Kazan University’s telescope assists in discovering a binary star system
A sizable international team published findings about the discovery of a new binary star in Astronomy & Astrophysics
Credit: Warsaw University
A co-author from Kazan University, Professor, Corresponding Member of the Tatarstan Academy of Sciences, Chair of the Department of Astronomy and Space Geodesy Ilfan Bikmaev, explains how the new system was found.
“The gravitational lensing method is one of the most powerful space exploration tools. In space, photons deviate from the rectilinear direction when passing near a massive body (star) under the influence of its gravitational field. If we take as a lens a celestial body, which is a sphere, then it will bend the space spherically symmetrically. However, the gravitational fields of many space objects do not have spherical symmetry, so more complex curvatures may appear. After their path has been curved, the photons will be summed up with those that hit the receiver earlier, and, as a result, an increase in the brightness of the star will occur. As a result, an increase in the brightness of the object is displayed on the light curve of the source, and this increase is not associated with a change in the physical parameters of the source itself.

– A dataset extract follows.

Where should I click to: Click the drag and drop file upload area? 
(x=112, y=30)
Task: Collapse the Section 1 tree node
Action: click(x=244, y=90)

“If between a star of our Galaxy and an observer on Earth a massive object (a star-lens) moves across the line of sight, then when the lens passes exactly upon the line of sight, the effect of gravitational lensing will manifest itself in the form of a short-term (hours to days) brightening of the background star. Such events are called gravitational microlensing events. They are quite rare, isolated, short-lived and unpredictable.”
As the interviewee, in order to register a microlensing event in the Milky Way, you need to track the brilliance of hundreds of millions of stars daily. In particular, the space mission of the European Space Agency (GAIA) is engaged in this. Any brightness changes amounting to tens of percents from celestial sources that fall into the field of view of the GAIA space observatory are reported to Earth. And then the international network of telescopes around the globe begins to track these objects and identify the nature of variability.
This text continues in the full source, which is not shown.